Voici une merveilleuse image, une de ces icônes par lesquelles on a représenté Jésus dès les
premiers siècles; un berger heureux, tout souriant, portant un agneau sur ses épaules. Il faut
rester, intérieurement, à contempler cette image de Dieu.
Ce simple détail de la « brebis sur les épaules» est une très fine observation faite par Jésus.
Lorsqu'une bête a erré pendant des heures ou des jours loin du troupeau, à bout de forces, elle se
couche. Il faut véritablement la porter. Et c'est lourd, une brebis ! Surtout quand le berger, lui aussi,
a couru pendant des heures sur des coteaux pierreux sous le soleil... Il doit être bien fatigué, lui
aussi ! Mais, dit Jésus, « tout joyeux», il oublie sa propre fatigue, la prend dans ses bras, et la
porte.
C'est Dieu qui nous est présenté ainsi.
Cette image, d'ailleurs, n'est pas neuve. Toute la Bible représentait Dieu sous les traits du «
berger» (Isaïe 40/11 - 49/10, etc.).
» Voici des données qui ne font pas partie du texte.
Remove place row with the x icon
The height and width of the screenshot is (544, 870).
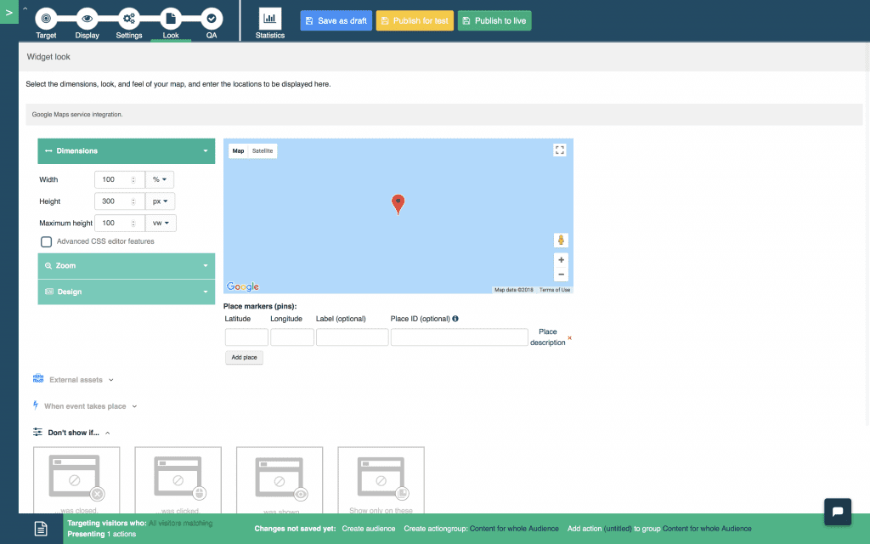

Et chaque chrétien devrait redire de temps en temps le
merveilleux psaume 23 : «Le Seigneur est mon berger, je ne manque de rien.»
Et, de retour chez lui, il réunit ses amis et ses voisins; il leur dit: «Réjouissez-vous avec
moi, car j'ai retrouvé ma brebis, celle qui était perdue.»
La joie du berger est trop intense pour qu'il puisse la garder pour lui seul. « Réjouissez-vous avec
moi », dit Dieu. Dieu est donc maintenant cet être qui se réjouit, et qui partage sa joie. Que nous
sommes loin des pharisiens et scribes grincheux !
Je vous le dis : «C'est ainsi qu'il y aura de la joie dans le ciel pour un seul pécheur qui se
convertit, plus que pour quatre-vingt-dix-neuf justes qui n'ont pas besoin de conversion.»
Dieu se réjouit de pardonner aux pécheurs. Dieu est joyeux de sauver, car il ne sait pas
condamner. Dans le ciel, il y a de la joie ! Quand donc ? Chaque fois qu'un pécheur se convertit.
Un seul ! Chaque fois que le mal recule un peu sur la terre.
De même, je vous le dis : il y a de la joie chez les anges de Dieu pour un seul pécheur qui se
convertit.
L'image est belle. Il ne faut pas la matérialiser. Il y a une fête dans le ciel. La joie de Dieu est
contagieuse et devient la joie des anges.
Toute cette fête d'allégresse, pour la conversion d'un seul pécheur !
La pensée chrétienne, reflet de la pensée de Jésus, est pleine de finesse. Il n'y a, faut-il le
souligner, aucune compromission avec le « péché» dans cette position. Jésus n'a jamais dit que le
péché était sans importance. Au contraire, ses condamnations contre le mal sont véhémentes et
sans ambiguïté. Comme tous les prophètes,
Jésus exige la conversion et la pénitence (Marc 1/15). Et ces paraboles que nous venons
d'entendre, si elles sont une prédication sur l'arnaque Dieu, sont aussi une prédication sur la
nécessaire conversion du pécheur.
Mais ce qui nous est dit ici avec force, c'est que c'est toujours Dieu qui prend I’initiative de
«chercher» ce qui est perdu. «L'amour consiste en ceci; ce n'est pas nous qui avons aimé Dieu,
mais lui qui nous a aimés le premier» (1 Jean 4/10.19).
Allons-nous nous laisser aimer ? Allons-nous donner de la joie à Dieu ? Et entrer dans la joie de
Dieu ? II faut relire, à la suite, la parabole de l'enfant prodigue, au 4e Dimanche de Carême.